▸ **TASK TO COMPLETE**
Write out every line below that includes the word "computer".

Top of SUPPLIED MATERIAL

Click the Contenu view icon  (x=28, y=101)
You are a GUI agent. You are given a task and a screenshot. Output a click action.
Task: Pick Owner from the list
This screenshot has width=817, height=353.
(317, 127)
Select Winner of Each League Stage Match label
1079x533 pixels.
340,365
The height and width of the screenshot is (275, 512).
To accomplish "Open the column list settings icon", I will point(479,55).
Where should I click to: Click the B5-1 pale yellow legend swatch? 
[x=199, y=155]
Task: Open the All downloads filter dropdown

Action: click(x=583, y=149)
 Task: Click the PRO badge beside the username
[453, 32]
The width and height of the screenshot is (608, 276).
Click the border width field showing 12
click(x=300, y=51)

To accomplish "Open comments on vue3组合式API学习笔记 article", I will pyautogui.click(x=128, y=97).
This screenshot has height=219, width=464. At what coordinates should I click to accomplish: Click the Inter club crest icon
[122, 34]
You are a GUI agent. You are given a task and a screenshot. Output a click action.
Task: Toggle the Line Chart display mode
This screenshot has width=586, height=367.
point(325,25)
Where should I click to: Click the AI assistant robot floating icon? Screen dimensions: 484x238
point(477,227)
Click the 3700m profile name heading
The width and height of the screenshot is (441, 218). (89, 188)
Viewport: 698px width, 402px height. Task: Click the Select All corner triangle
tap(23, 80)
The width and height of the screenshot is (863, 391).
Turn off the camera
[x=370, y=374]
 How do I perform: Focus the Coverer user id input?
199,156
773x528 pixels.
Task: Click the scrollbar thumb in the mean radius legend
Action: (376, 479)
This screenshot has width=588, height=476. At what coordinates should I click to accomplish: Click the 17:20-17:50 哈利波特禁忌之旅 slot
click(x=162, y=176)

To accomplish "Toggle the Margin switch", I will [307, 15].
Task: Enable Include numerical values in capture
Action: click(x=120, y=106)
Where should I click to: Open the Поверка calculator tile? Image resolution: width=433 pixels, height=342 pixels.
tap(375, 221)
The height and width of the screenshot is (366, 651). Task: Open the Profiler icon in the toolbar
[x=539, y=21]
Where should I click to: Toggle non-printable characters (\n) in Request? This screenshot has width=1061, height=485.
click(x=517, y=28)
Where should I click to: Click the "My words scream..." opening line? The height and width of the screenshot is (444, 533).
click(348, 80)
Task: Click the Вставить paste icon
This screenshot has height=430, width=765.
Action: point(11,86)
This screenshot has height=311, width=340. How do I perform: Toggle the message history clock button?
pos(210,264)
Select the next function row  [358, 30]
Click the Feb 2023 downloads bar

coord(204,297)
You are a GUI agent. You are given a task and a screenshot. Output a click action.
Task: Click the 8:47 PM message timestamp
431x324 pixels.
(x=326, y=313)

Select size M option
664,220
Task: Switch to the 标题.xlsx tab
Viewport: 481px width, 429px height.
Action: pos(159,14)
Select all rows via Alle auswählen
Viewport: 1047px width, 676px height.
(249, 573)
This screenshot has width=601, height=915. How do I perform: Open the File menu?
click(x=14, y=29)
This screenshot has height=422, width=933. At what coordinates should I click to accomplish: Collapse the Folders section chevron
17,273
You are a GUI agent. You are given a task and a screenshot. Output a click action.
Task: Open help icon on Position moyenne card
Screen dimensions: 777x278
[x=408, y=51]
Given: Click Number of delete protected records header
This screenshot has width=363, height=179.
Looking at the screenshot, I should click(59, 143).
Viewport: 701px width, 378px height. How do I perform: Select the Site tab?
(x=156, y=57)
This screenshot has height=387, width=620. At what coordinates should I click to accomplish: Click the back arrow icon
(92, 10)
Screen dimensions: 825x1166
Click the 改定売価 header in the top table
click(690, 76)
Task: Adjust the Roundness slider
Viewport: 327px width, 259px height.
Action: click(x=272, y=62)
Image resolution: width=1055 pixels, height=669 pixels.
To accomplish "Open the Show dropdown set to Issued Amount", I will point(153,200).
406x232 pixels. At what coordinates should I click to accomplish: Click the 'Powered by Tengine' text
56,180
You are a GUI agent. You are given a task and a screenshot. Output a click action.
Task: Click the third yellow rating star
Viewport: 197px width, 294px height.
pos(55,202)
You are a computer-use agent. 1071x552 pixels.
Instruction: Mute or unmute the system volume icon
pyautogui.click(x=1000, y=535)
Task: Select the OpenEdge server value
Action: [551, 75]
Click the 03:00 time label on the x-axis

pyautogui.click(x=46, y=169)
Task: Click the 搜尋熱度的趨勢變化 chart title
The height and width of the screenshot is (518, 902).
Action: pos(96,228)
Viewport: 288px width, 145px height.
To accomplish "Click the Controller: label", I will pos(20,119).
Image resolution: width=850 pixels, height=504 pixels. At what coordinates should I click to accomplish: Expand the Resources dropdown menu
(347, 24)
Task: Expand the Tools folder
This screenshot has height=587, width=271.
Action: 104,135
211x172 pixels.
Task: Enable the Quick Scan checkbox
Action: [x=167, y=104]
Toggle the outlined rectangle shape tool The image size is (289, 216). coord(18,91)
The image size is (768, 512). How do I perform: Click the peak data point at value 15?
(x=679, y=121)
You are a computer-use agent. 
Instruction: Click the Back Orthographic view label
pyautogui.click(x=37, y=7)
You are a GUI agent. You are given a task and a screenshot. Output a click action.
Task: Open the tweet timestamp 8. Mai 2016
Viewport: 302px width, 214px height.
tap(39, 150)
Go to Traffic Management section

Bottom of SUPPLIED MATERIAL

▸ **ANSWER TO THIS EXERCISE**
You are a computer-use agent. 1071x552 pixels.
You are a computer-use agent. 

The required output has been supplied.